Adaptation to the impacts of climate change and human intervention in the Elbe estuary: model-based identification of possible trade-offs

The Elbe estuary ensures the connection between one of the largest ports in Europe, Hamburg, and the North Sea. The need to adapt the navigational channel to the increasing demands of ship transport as well as the necessities of coastal protection and of ensuring the functioning of the ecosystem are leading to contradicting demands. In order to decide on possible trade-offs, a detailed understanding of present and possible future interactions between local and global processes is necessary. In this study, we use realistic modeling and observations to show the functioning of the current hydrodynamic and biogeochemical estuarine system. We demonstrate the increasing importance of the formation of stratification in the low-salinity reaches, which is related to an increase in salt intrusion, sedimentation and the risk of hypoxia.

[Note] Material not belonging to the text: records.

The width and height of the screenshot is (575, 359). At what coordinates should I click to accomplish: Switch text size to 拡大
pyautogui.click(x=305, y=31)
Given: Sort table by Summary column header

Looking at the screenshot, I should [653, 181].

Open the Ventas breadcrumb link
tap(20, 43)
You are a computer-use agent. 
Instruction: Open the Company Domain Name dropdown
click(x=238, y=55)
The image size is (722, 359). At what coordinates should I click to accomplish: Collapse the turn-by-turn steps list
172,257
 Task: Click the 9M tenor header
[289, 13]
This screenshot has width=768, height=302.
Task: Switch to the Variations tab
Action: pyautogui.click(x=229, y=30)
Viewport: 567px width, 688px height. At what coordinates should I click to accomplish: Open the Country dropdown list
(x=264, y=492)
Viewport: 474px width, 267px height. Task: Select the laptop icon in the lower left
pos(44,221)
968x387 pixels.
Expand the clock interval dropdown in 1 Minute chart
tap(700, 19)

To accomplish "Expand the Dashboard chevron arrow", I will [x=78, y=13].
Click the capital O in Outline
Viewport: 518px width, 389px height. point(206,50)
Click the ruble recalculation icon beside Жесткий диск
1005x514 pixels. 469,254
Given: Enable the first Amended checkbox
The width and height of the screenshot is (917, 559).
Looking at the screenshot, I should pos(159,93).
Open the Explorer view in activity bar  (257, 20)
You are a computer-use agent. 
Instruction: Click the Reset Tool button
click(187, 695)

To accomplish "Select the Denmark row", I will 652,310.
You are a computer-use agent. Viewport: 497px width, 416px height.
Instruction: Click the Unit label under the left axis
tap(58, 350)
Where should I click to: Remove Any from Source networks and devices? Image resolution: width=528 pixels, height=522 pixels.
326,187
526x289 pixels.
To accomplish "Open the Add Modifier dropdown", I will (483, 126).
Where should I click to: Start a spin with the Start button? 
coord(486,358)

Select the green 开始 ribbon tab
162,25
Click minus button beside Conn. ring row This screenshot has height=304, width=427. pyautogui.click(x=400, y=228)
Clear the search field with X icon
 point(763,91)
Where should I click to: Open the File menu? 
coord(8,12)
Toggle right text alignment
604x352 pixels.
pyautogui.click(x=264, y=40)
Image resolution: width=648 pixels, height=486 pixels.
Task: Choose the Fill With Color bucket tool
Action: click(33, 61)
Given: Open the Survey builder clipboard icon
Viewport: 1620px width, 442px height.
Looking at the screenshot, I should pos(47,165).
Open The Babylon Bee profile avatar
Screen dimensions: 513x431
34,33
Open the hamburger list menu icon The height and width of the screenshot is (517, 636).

The model results reveal that dry and hot summers are leading to dangerous oxygen minima in the artificially deepened tidal Elbe. To examine the effect of a more natural expansion of the navigational channel, we further use an idealized model of the estuary. In this exercise, we study the influence of sinusoidal meanders on the tides, the thermohaline dynamics and the estuarine ecosystem. It turns out that this deregulation of the shipping channel leads to a reduction of the tidal range and of silting in the port area. Furthermore, the channel curvature enhances oxygen levels in the area of the estuariane oxygen minimum zone in comparison with the straight channel. Sensitivity experiments demonstrate the sustainability of such an adaptation strategy towards the dominant trends of climate change such as sea level rise and global warming. Finally we assess the plausibility of the measure in terms of its potential to conciliate contradicting demands in the intensively used estuarine environment.